## Problem description
Copy exactly the lines from the one containing "Viewport: 965px width, 899px" through the last line of the records below, both included, and leave out the pictures.

## Collected data
━━━━━━━━
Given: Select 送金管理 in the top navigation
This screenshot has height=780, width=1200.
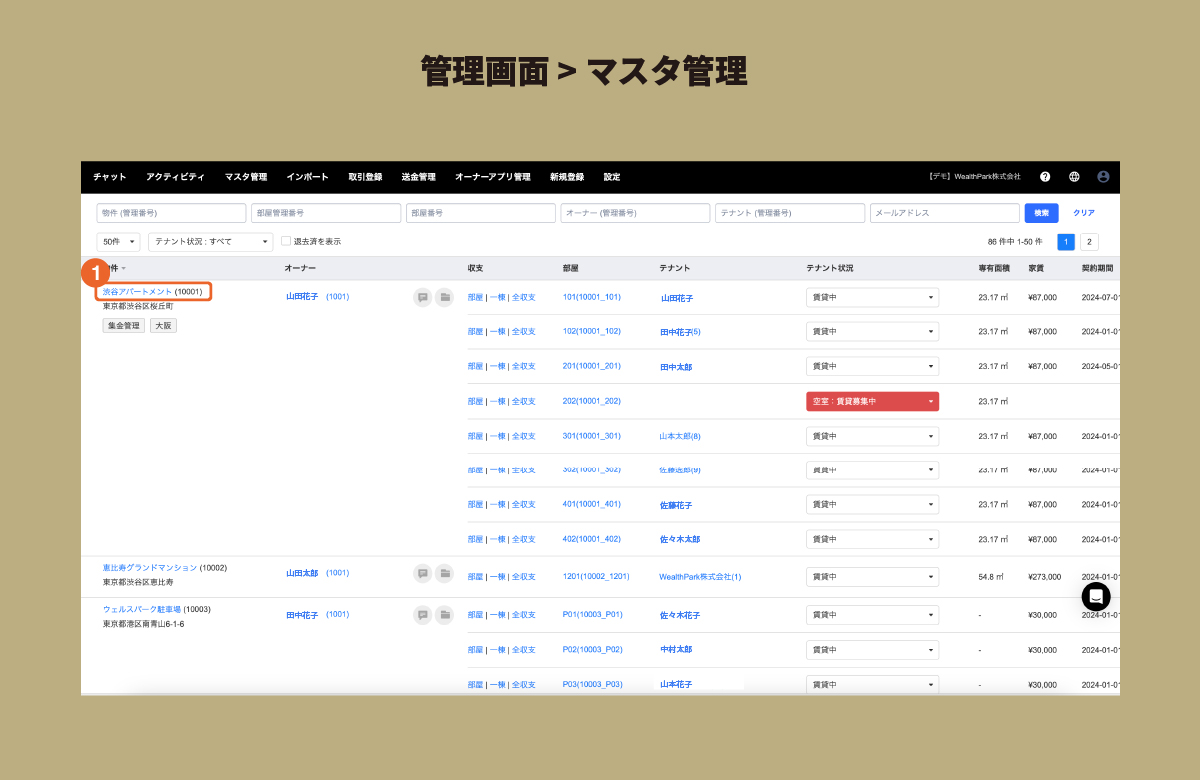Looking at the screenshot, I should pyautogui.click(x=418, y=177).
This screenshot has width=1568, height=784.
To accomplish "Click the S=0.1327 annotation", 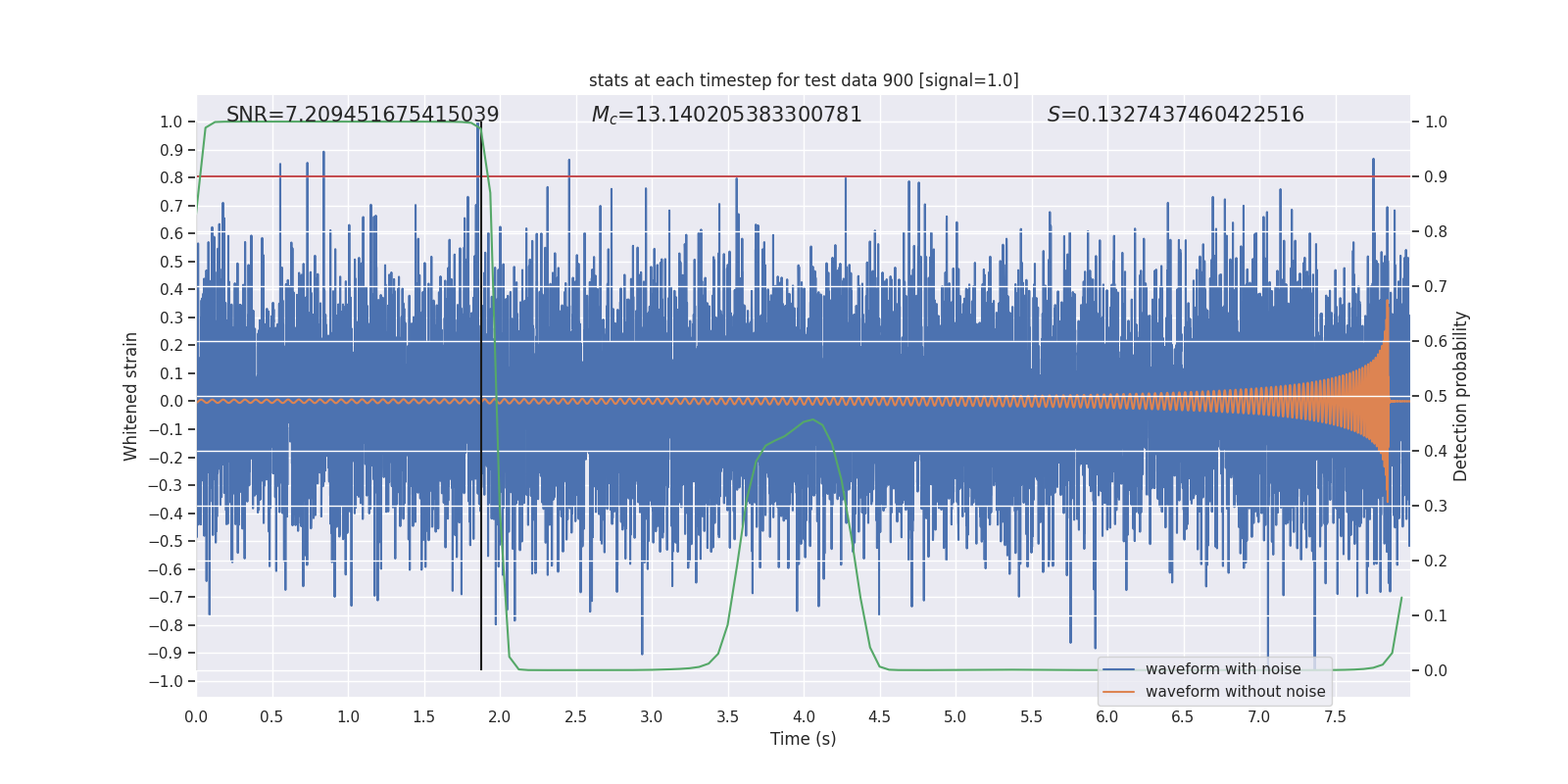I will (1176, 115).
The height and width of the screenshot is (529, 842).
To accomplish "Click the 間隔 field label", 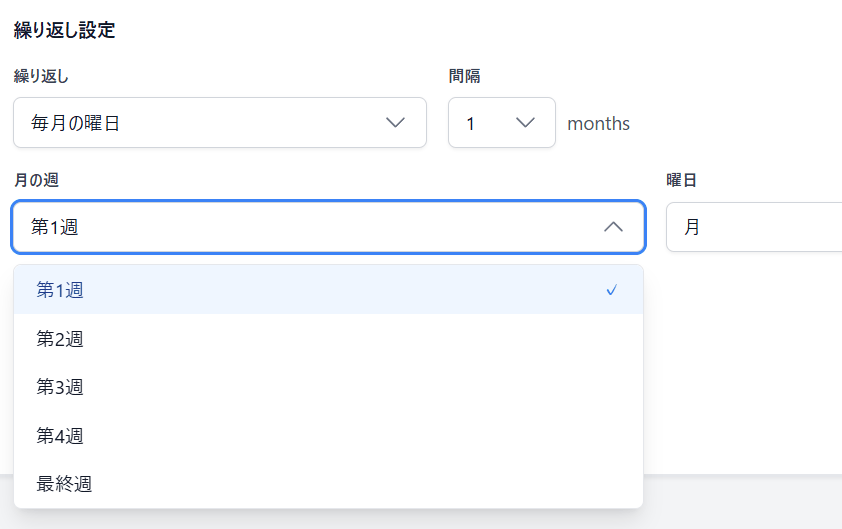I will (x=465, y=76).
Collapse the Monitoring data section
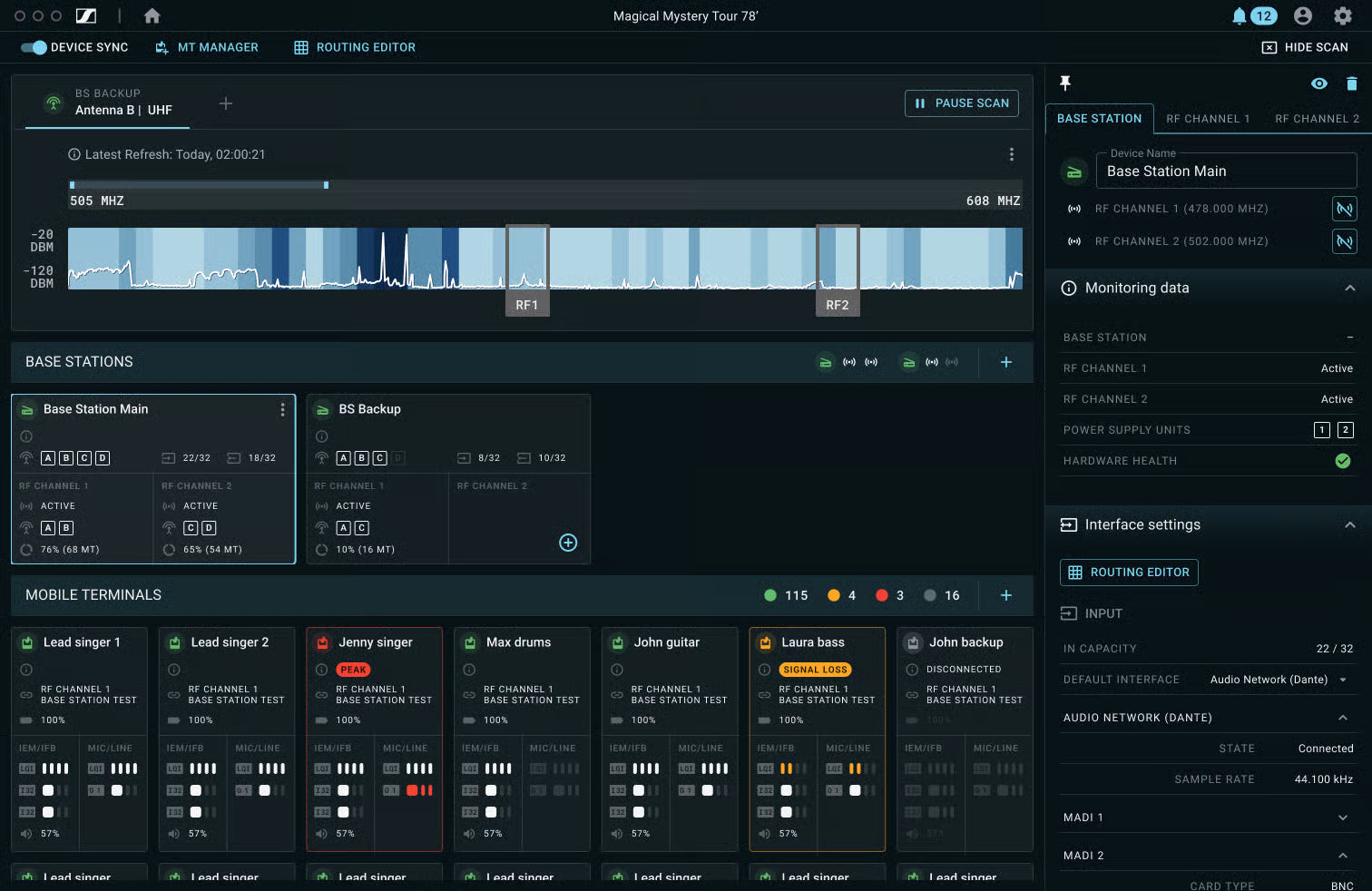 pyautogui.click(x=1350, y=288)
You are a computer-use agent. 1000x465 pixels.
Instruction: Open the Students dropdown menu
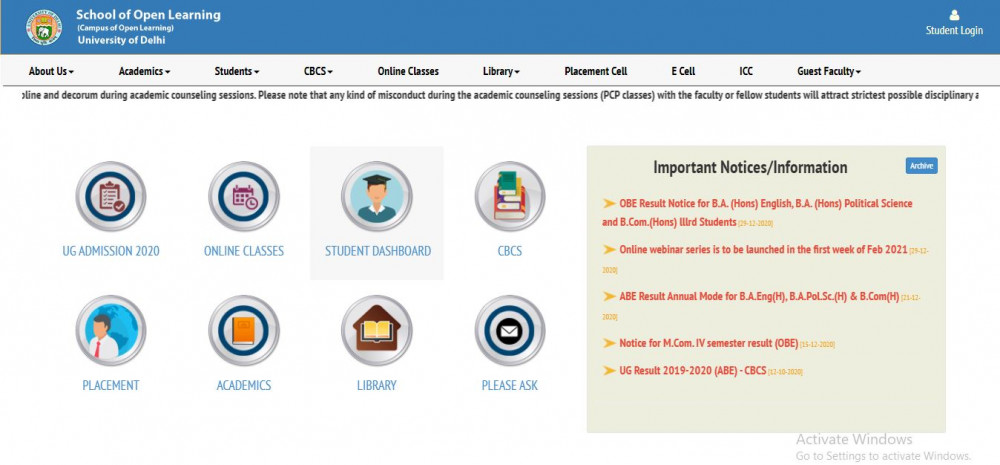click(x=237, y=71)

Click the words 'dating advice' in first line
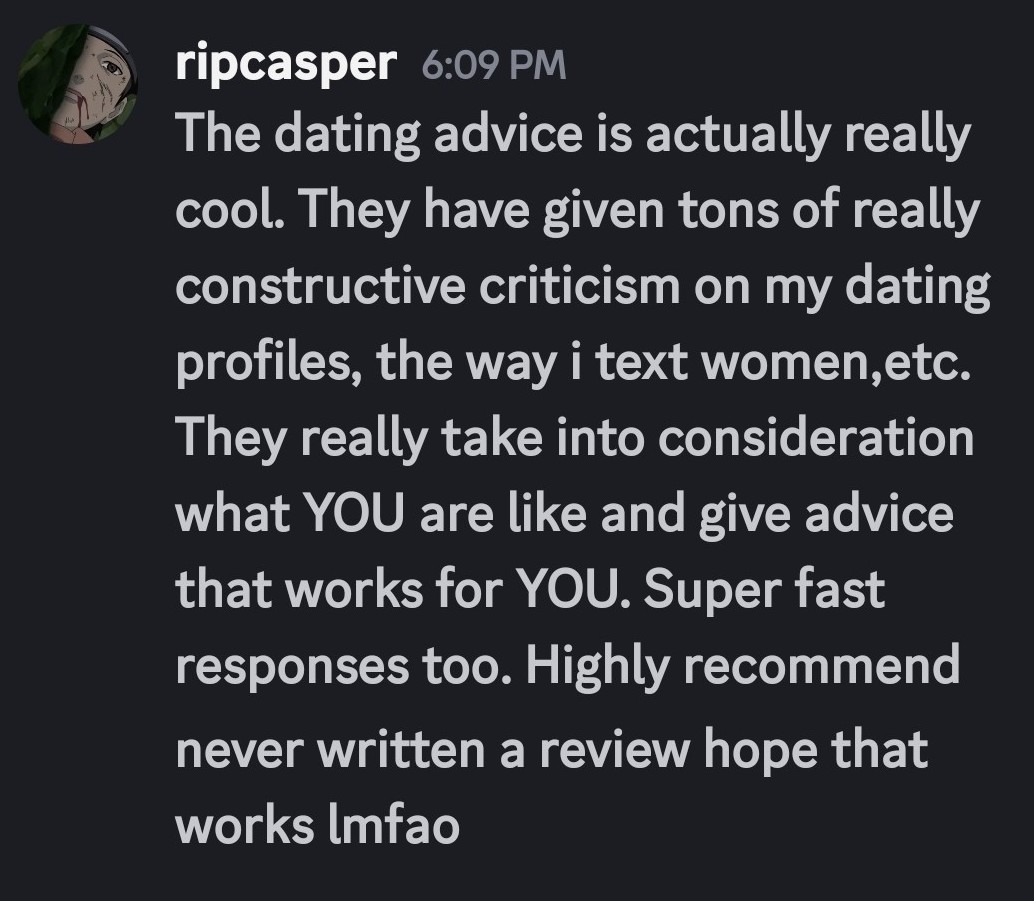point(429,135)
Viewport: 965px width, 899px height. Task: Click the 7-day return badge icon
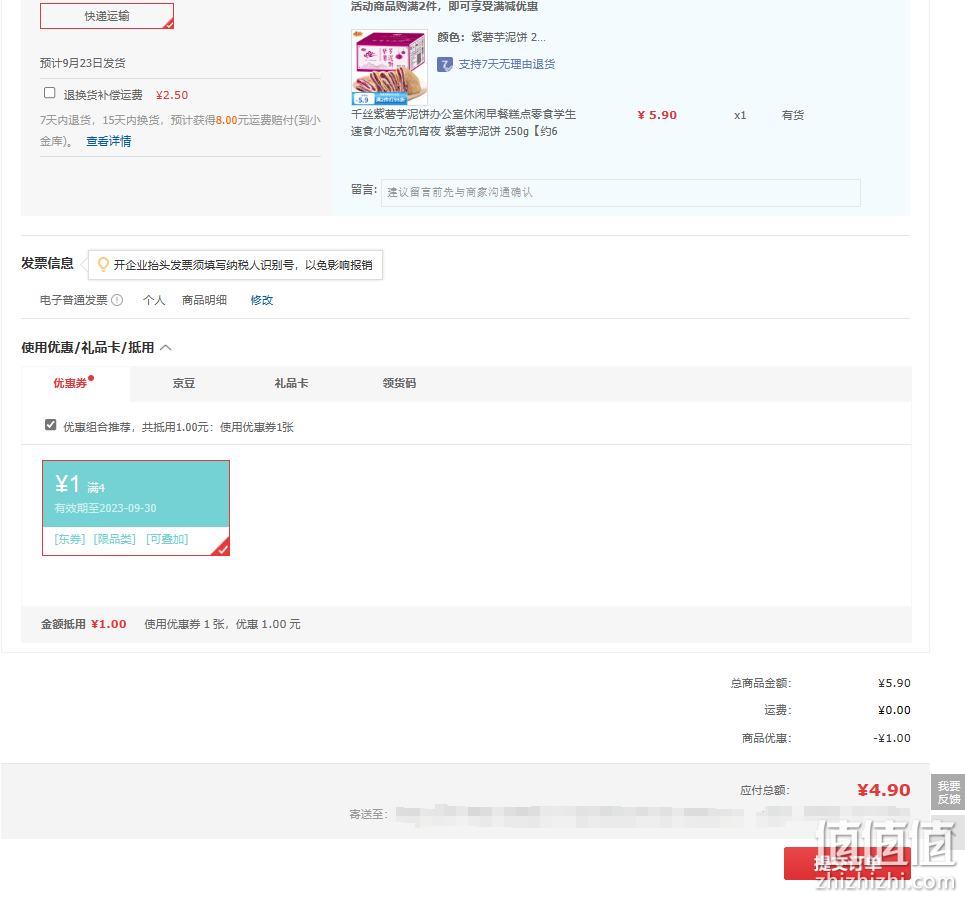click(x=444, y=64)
━━━━━━━━
## Result of this exercise
Viewport: 965px width, 899px height. Task: Click the 7-day return badge icon
click(x=444, y=64)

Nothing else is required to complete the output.